The criticism of Muschamp and Brent Pease hasn’t abated with the performance though. Many are outraged we played so conservatively on offense, some even suggesting we didn’t play to win. That’s really stupid for many reasons: 1) the way the offense had performed for the past month, 2) a redshirt freshman taking his first snaps at quarterback, 3) backups of backups on the offensive line against Clowney and company and 4) homefield advantage with a fired up crowd with a shot at the SEC title game berth on the line. For those reasons and more, the only (slim) chance the Gators had in the game was to not turn it over, control the clock and hope the defense could not only slow Mike Davis and Connor Shaw but also force a turnover or two. For three quarters, it was working.
The Cocks eventually pushed ahead and forced Muschamp and Pease to come out of their shell and we saw the results: a horrendously executed fake punt pass (that was horribly drawn up to go to defensive tackle Leon Orr) and the game-clinching interception on the only play of the game where Skyler Mornhinweg had to try to make a play. That last pass was all the evidence you needed that Muschamp and Pease were right not to put him in a position where he could make a mistake all night. If they had, that game would have certainly been a laugher a la the Vanderbilt game.
Even with the moral victory, I’ll concede there are legitimate gripes about the game. The aforementioned fake punt pass couldn’t have been drawn up to go to a LB
or TE, someone who at least practices catching balls on a regular basis? Why was Austin Hardin reinstated as kicker? Were they blown assignments or were there run plays drawn up that called for Clowney to be unblocked? But those are nitpicking what to me again was a huge upset and moral victory.
The real frustration lies in seeing last week’s game and extrapolating to Vandy. If Murphy was that hurt, why did he play? Why didn’t they institute this ultra-conservative attack for that game, knowing that Vanderbilt’s offense was going to do the same with their backup freshman quarterback? And knowing that Vanderbilt’s defense was susceptible to the run? The South Carolina game plan enacted and effectively executed against Vandy would have led to a real win and with it, a .500 record and a bowl game.
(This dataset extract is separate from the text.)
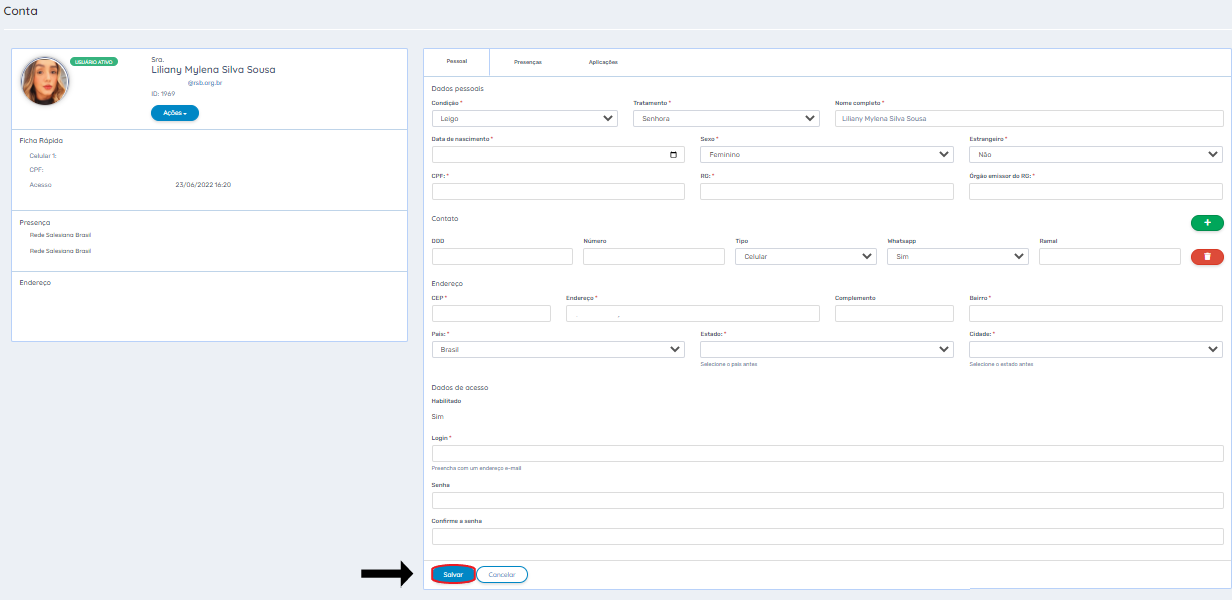
Task: Toggle the Whatsapp dropdown
Action: [x=957, y=257]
We shall see what the game plan looks like against Georgia Southern on Saturday. I have a feeling it is going to feature much of what we saw against South Carolina, perhaps with a few more screens and short, quick throws mixed in. Assuming the defense figures out the triple option after the inevitable first drive success and score for Georgia Southern, the offense simply has to not turn it over to win the game. And a real win will feel really good no matter the competition.